PROBLEM TO SOLVE:
List every line in the entries below that contains the word "Click".
──────────────────────────────
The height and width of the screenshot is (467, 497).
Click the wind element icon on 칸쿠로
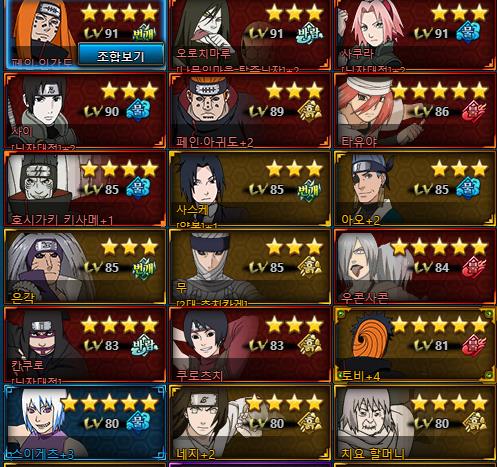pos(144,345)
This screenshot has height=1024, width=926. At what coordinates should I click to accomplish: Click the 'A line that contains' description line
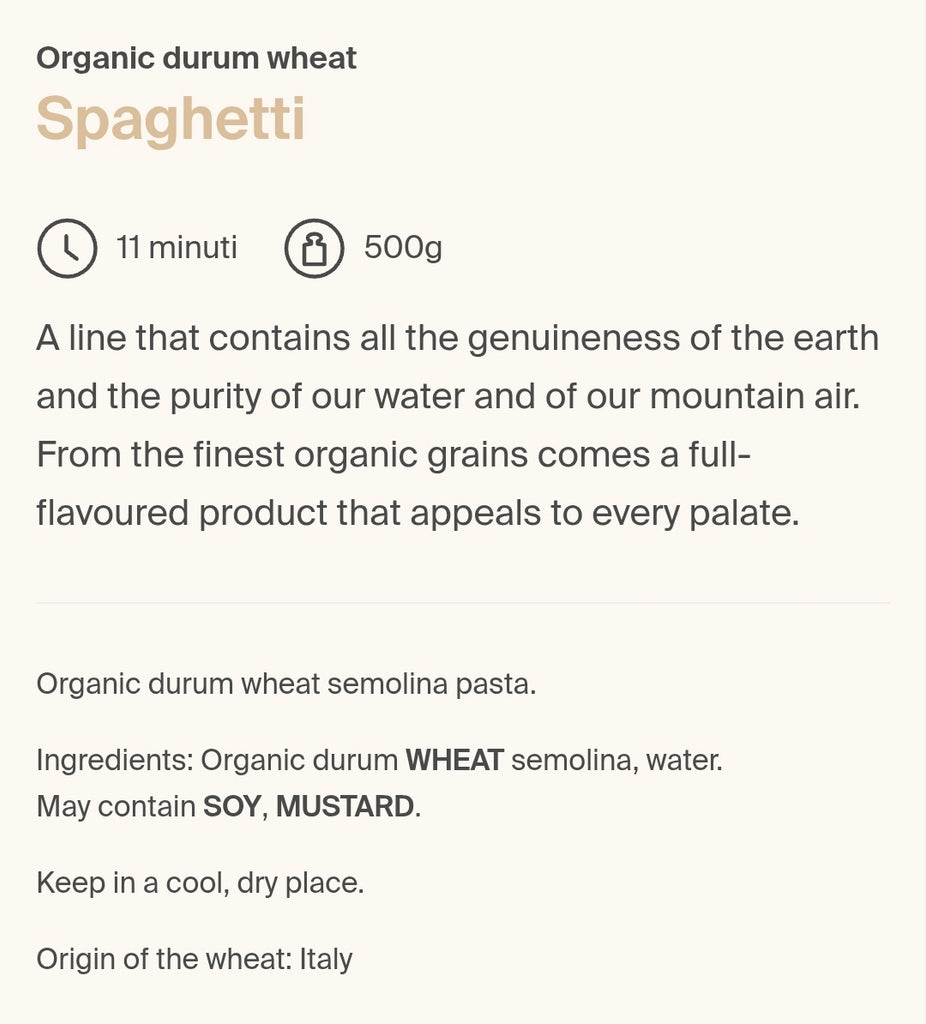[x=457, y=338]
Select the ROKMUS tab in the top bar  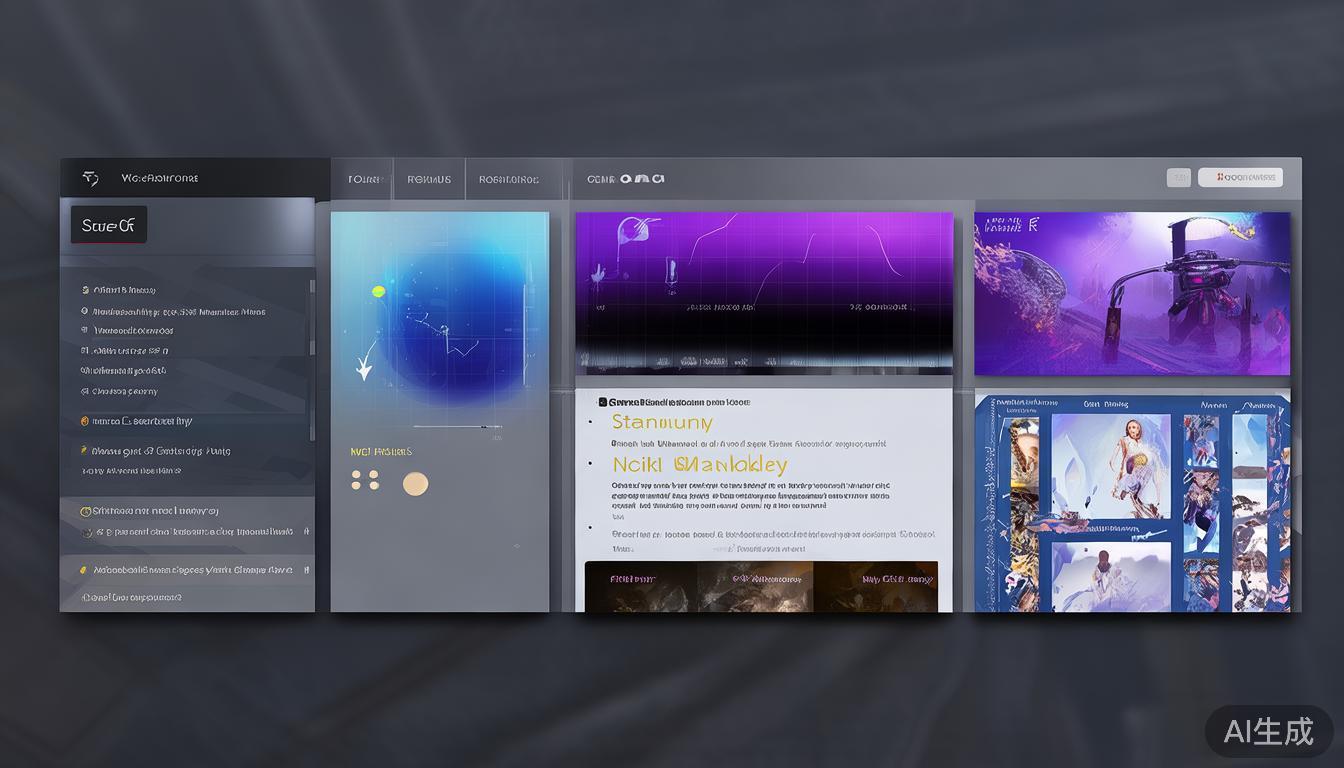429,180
──────────────────────────────
OUTPUT FOR THIS TASK:
Click the wind element icon on 칸쿠로
This screenshot has height=1024, width=926. At what coordinates should I click to accomplish: Click the 'A line that contains' description line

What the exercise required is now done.